Clear paths of communication

If your company doesn’t have an organization chart, put one together with the aid of your key managers. Don’t map how the company is supposed to be organized, but how it is organized in reality. The process itself will help everyone clarify how the company actually works and uncover weaknesses in reporting relationships that need to be remedied. Avoid the temptation to purposely blur lines of authority in order to protect the feelings of family members and prevent rivalries from erupting. When conflicts and jealousies do exist in the family, they should be dealt with by other means, not by drawing an organization chart that conceals and misleads.

If you can create a chart that is a true picture of your organization, it will be helpful in achieving your company’s goals and objectives in several ways. It:

• Develops clear paths of communication among employees. The organization chart reminds people to bring problems and concerns to their immediate supervisor as opposed to skipping around the chart. This is particularly important for young family members who may not yet understand that clear lines of authority and accountability are essential in an organization.

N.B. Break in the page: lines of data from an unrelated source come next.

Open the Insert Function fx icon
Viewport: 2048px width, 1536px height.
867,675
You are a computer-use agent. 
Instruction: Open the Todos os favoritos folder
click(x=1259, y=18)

• Paints a clear picture of relationships in the company for family members not active in the business. Family members not employed by the company also tend to disregard lines of authority when communicating with employees. A dreaded phone call to an employee may begin: “Will you do me a favor and...?” Of course, this places the employee in an uncomfortable position. Likewise, family members criticizing actions taken by the company may blame the wrong individuals.

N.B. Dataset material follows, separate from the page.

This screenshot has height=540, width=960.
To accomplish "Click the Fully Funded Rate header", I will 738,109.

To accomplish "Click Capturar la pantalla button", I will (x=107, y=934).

• Directs vendors, suppliers, customers, and other outsiders to the appropriate person to contact for their business. Nothing impresses an outside businessperson or customer more than being able to identify quickly the right person to talk with in a company. The organization chart helps outsiders avoid multiple calls when trying to reach the right person. It also guides employees in making referrals.

• Helps to educate young family members considering careers in the company. Inevitably, teenagers and young adults develop misconceptions about the company. It is easy for them to get the impression that all family members enjoy a special status regardless of education, talents, and work ethic. A careful review of the organization chart, along with job descriptions, can bring them back to reality.

• Provides a valuable map for restructuring jobs in the event of the loss of a key manager. The death of the president or another important officer can create a crisis that requires a reshuffling of functions and responsibilities. The organization chart is an essential tool in planning the needed changes.

• Provides an essential tool in developing and implementing a strategic plan. The exercise of constructing a chart with clear job descriptions helps management think about strategy. When the plan is formulated, it identifies personnel needs for achieving the goals and objectives of the plan and helps to ensure that the right people and departments will be assigned specific responsibilities for implementing the plan.

• Is often useful in clarifying the company’s succession plan and establishing the authority of the next-generation leaders. This can be the greatest value of an organization chart in a family company. The chart can identify the young family members who will be candidates for top leadership, and thereby give family shareholders and outsiders confidence in the future continuity of the business. However, this positioning carries with it all of the pitfalls described above. If it gives too much prominence to a single president in what is destined to be a system of shared ownership and leadership, the chart can be an obstacle rather than an aid to a smooth transition.

Joe Goodman is an attorney in the firm of Holton Howard and Goodman in Nashville, TN, and one of the founders of Attorneys for Family-Held Enterprises (AFE). This article expands on material in a book Goodman wrote with Dirk R. Dreux IV for the American Bar Association, “Business Succession Planning and Beyond.”